It has brought Derry to the Ulster semi-final. In the final waiting for them are Donegal, but first Monaghan await.

It’s worth noting that since Gallagher got involved with the Donegal panel in time for the 2011 season, he has been in seven Ulster semi-finals before now, winning six of them.

And when he prowls up and down the sideline, he might expect to hear the odd comment coming from the opposite dugout from Monaghan boss Seamus McEnaney.

Back in 2018, before Gallagher faced Monaghan as Fermanagh manager, McEnaney let something slip.

“Monaghan go in as favourites but they are coming up against a serious tactician in Rory Gallagher — he’s one of the best, if not the best, in the country,” ‘Banty’ said.

“I have known Rory a long time.
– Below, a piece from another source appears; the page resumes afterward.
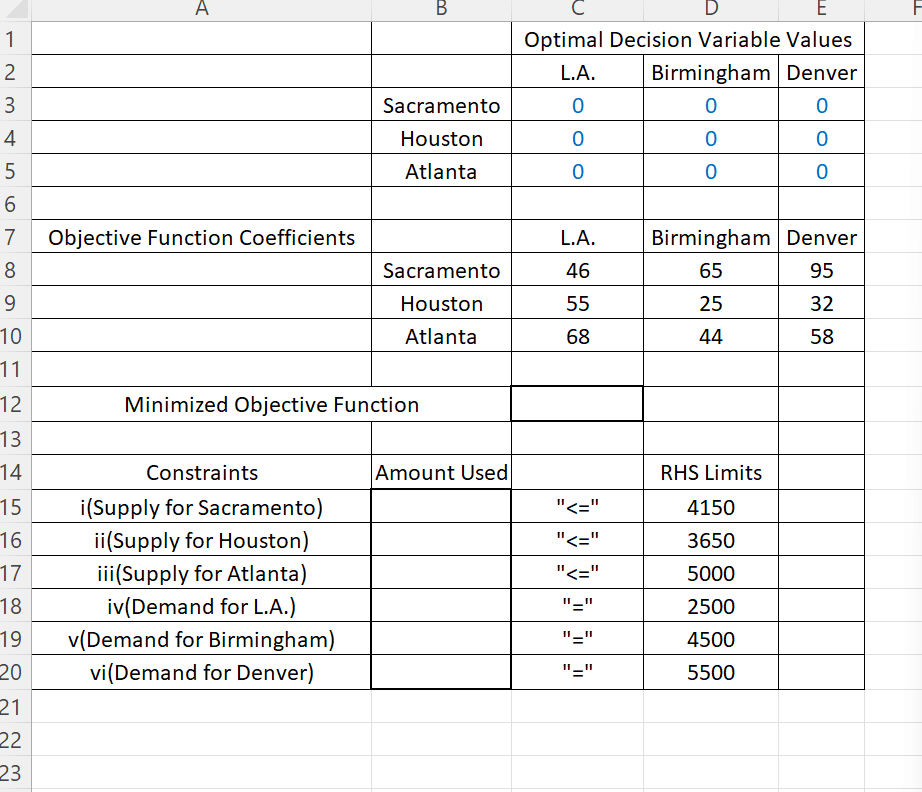Click the Optimal Decision Variable Values title cell
The height and width of the screenshot is (792, 922).
(x=687, y=39)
When I started out and he was still playing, I used to pick his brains. He has a serious football brain.”

He added: “I know Rory Gallagher will be eating, sleeping and drinking this game and I know he will make it very difficult for Monaghan.

“I watched Fermanagh against Armagh and I was very impressed with their system of play and how they controlled that game.”

When McEnaney succeeded Malachy O’Rourke for his second spell as Monaghan manager at the end of 2019, he tried to lure Gallagher into his backroom team.

Instead, Gallagher went another way and joined up with Derry that winter.

The Oak Leafs lost out on promotion in the first year by losing the head-to-head game against Down when they both finished up on nine points.

They got up the following year and can count themselves very unfortunate in losing out on promotion to Division One this year, their free-taker Shane McGuigan being wrongly sent off against Roscommon just before a critical free-kick that would have won the game and given them promotion.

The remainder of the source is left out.